Course examines the physical limits of computation, and nonstandard ways to compute. Topics include: conservative logic, reversible computation, the thermodynamics of computing and the essential cost of erasure, Physical Church's Thesis, the complexity of analog computing, quantum computing, embedded computing in cellular automata, particle-based computing, soliton computing, DNA computing.

**COS 579/ELE 579 Pervasive Information Systems**

Staff

Devices and systems that provide information anywhere, anytime. Goals of pervasive information: business, entertainment, government, etc. Components of pervasive information systems: low power electronics, audio/video, networking, etc. Human/computer interaction. Geographically distributed systems.

**COS 580/ELE 580 Advanced Topics in Computer Engineering**

Staff

Selected research topics in computer engineering. Emphasis is on new results and emerging areas. (More detailed outlines are contained in the booklet

*Course Outlines*, issued by the department each year.)

**COS 589 Extramural Summer Research Project**

Staff

Summer research project designed in conjunction with the student's advisor and an industrial, NGO, or government sponsor that will provide practical experience relevant to the student's research area. Start date no earlier than June 1. A final paper is required.

**COS 590 Extramural Research Internship**

Staff

One-term full time research internship at a host institution to perform scholarly research directly relevant to a student's dissertation work. Research objectives will be determined by the student's advisor in consultation with the outside host. Monthly progress reports and a final paper are required. Enrollment is limited to post-generals students. Students will be permitted to enroll in this one-semester course at most twice. Participation will be considered exceptional.

**COS 591/592 Seminar in Computer Systems**

Staff

Discussion and study of problems and research results of current interest in computer systems.

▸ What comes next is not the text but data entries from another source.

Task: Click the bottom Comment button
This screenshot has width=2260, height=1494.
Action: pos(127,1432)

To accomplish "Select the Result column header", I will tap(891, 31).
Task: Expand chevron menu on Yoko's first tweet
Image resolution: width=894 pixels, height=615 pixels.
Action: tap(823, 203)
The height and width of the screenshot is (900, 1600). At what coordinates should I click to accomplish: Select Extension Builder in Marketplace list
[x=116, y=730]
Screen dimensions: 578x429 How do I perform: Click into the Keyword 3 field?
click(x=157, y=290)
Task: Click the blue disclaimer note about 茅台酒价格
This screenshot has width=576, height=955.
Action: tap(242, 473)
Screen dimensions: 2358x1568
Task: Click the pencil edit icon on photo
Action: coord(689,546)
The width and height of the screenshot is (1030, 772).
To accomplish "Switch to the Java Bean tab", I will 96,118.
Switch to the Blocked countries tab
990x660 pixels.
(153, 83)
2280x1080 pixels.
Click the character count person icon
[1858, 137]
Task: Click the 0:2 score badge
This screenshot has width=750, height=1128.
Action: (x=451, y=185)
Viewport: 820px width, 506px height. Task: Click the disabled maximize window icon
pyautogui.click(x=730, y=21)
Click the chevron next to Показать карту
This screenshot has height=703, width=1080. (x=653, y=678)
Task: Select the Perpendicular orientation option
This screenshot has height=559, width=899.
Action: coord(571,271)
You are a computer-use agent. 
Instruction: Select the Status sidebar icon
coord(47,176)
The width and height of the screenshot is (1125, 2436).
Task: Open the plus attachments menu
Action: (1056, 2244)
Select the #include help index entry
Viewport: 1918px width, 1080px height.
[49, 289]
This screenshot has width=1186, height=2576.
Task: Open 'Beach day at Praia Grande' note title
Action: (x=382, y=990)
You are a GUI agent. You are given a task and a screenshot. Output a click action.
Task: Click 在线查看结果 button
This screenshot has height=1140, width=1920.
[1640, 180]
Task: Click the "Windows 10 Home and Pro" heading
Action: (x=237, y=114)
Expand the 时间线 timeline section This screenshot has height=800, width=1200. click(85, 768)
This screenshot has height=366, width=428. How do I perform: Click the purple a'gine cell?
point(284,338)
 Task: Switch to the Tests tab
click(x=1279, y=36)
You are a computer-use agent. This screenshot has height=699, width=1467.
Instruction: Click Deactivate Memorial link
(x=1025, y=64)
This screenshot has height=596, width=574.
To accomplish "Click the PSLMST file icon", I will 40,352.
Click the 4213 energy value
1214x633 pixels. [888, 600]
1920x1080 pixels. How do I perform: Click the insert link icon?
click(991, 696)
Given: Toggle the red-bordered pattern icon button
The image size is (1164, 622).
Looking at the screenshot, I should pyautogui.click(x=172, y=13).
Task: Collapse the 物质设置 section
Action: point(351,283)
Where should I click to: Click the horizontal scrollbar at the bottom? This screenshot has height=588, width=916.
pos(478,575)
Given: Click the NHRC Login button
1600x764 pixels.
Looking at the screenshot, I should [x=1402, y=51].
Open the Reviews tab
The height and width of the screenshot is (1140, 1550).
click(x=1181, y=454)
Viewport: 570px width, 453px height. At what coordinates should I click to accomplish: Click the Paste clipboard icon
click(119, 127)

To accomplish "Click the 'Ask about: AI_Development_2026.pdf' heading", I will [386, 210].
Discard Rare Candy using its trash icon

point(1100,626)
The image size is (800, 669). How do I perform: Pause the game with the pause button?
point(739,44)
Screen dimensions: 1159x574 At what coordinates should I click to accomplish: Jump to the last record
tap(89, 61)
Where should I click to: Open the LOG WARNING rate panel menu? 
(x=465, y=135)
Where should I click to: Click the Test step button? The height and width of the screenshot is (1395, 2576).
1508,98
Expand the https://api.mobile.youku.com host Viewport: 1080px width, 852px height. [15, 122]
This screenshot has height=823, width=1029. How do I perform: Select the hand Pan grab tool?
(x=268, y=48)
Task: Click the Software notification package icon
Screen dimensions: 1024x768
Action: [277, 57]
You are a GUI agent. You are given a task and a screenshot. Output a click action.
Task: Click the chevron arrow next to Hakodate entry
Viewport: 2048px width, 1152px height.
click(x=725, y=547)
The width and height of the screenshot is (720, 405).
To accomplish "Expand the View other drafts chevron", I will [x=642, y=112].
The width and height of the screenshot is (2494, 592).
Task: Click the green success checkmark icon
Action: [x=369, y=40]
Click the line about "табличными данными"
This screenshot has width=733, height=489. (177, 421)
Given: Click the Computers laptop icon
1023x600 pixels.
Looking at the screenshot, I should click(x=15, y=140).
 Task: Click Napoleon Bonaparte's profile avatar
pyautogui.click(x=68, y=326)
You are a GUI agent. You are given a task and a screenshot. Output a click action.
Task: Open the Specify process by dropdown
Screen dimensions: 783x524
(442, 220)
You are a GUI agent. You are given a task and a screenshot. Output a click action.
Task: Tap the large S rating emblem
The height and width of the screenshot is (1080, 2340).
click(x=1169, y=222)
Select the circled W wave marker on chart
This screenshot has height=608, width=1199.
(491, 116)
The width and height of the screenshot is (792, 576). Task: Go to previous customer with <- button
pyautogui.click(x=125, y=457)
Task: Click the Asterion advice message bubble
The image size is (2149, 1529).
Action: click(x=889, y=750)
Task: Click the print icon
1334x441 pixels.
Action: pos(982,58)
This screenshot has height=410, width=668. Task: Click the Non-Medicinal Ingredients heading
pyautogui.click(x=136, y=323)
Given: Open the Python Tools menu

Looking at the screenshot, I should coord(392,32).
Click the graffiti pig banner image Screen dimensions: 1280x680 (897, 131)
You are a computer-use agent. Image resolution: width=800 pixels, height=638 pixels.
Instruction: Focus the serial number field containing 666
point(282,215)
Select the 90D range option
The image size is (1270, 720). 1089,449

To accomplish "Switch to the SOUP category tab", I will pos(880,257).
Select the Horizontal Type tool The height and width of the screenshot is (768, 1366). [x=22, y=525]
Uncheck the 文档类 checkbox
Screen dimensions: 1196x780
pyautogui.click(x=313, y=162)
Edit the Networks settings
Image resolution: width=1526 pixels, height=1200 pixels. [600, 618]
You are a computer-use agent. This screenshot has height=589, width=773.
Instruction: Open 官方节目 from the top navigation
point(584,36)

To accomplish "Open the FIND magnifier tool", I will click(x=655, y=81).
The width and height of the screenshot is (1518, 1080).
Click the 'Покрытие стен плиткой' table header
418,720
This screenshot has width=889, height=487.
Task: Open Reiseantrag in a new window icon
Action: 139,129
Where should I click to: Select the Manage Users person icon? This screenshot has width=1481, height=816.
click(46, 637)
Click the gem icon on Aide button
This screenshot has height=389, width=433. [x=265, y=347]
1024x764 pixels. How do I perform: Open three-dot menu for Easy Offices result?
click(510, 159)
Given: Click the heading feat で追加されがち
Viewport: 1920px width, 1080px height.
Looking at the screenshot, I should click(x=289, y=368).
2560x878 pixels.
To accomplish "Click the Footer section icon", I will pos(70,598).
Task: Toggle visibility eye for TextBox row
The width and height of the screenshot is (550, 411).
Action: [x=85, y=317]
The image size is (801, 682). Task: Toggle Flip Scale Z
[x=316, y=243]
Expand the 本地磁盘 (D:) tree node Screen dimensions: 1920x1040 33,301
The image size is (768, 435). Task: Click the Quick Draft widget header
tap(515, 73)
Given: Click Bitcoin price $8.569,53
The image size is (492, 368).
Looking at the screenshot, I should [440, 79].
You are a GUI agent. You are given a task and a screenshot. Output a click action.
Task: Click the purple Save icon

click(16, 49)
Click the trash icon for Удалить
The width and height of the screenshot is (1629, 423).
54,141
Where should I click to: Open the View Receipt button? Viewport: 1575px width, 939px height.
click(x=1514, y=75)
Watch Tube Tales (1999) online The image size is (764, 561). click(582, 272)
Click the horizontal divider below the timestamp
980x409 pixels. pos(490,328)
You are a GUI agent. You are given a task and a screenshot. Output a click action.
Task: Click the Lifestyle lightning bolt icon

**COS 593/594 Advanced Topics in the Theory of Algorithms**

Staff

Covers recent developments in approximation algorithms. Examines a variety of different techniques: rounding solutions to linear programming relaxations, the primal-dual method, local search and semidefinite programming. Recent results on a variety of optimization problems will be chosen as illustrative examples.

**COS 595/596 Advanced Topics in Software Systems**

Staff

Research-oriented topics in the design and implementation of software systems. Areas include systems for the development of large programs, programming environments, special-purpose operating systems, workstation systems, document preparation, algorithm animation, code generation and optimization, debugging, automatic programming, and program generators. Specific topics are determined by the current literature and by student and faculty interest. Prerequisites: 226, 318, 320.

**COS 597/598 Advanced Topics in Computer Science**

Staff

Topics involving current research in computer science and applications in other fields.